Shipping talks a lot about new fuels such as methanol, ammonia, and even hydrogen show up in conference slides and newbuild press releases. Ports do not have that luxury. When a ship is alongside, it still burns fuel to run power for lighting, pumps and crew needs. Shore power forces that fuel burn to stop.
Shore power is the blunt answer. Plug in from the quay. Shut the generator down. Less smoke in port cities. Less noise. Fewer complaints. Even Rotterdam frames it that way, tying shore power to air quality, noise reduction, and lower CO2 at berth.
In the EU, the plan is clear. Passenger and container ships at berth should use shore power or another zero-emission option from January 1, 2030 in ports covered by AFIR, and the rule widens from January 1, 2035 as more ports develop the system.
The problem is that, the ports are not moving fast enough. A study by Reuters in July 2025 examined 31 European ports and found only about 20% of the needed shore power connections were installed. Container shipping was specifically weak.
Here is the part nobody wants to say out loud. The buildout is behind. Reuters reported in July 2025 that a DNV study for Transport & Environment looked at 31 European ports and found only about 20% of the required shore power connections were installed or under contract.

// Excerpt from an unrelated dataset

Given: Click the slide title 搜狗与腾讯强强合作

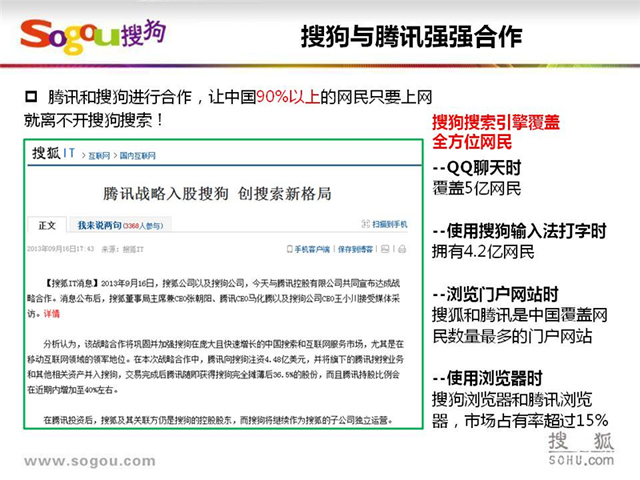Looking at the screenshot, I should point(411,38).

For container ships, progress was around 11%.
If you want to see how this turns into a schedule problem, picture a normal messy night shift. One delayed feeder. Two big arrivals close together. A berth plan held together by goodwill. Then someone asks a simple question: “Can they plug in?” If the answer is “not today,” it is not just an emissions issue. It becomes an argument about who failed first.

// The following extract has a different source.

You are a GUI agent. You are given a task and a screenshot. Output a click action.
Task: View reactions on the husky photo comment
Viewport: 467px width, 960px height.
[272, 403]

And yes, sometimes the port did “everything right” and still lost. Rotterdam’s own strategy spells it out. Grid demand shot up, and by the end of 2023, the grid operators declared congestion in most of the port area. Reinforcing the grid will take several years, and requests for higher-capacity connections go onto a waiting list. That is what makes shore power different from a fuel tank. You cannot speedrun a power grid.

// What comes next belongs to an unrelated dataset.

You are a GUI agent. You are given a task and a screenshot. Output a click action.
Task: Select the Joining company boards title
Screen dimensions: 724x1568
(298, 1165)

The ports that are ahead will start to feel like easy ports. The ports that are behind will feel like friction. T&E’s briefing calls out the split. Livorno, Valletta, Algeciras, and Świnoujście are the only ones that have installed or contracted more than half of what they need. Algeciras and Hamburg carry a huge share of installed connections, including 19 out of 34 installed container-ship shore power connections counted in the study.
Here is the part that should worry ship operators: even perfect compliance will not fix most in-port emissions. The EU mandate mainly hits container, cruise, and passenger ships above 5,000 GT. T&E estimates that about 55% of in-port emissions stay outside the current scope because of ship types and size cutoffs. So you get a loud compliance fight over shore power, while a big chunk of the problem keeps running on diesel anyway.
2030 is not the scary year. The scary years are right before it, when shore power exists, but only some of the time, in some berths, with grid limits nobody can negotiate away. That is when “green shipping” stops being global branding and turns into local reality: cables, queueing, and who gets the plug first.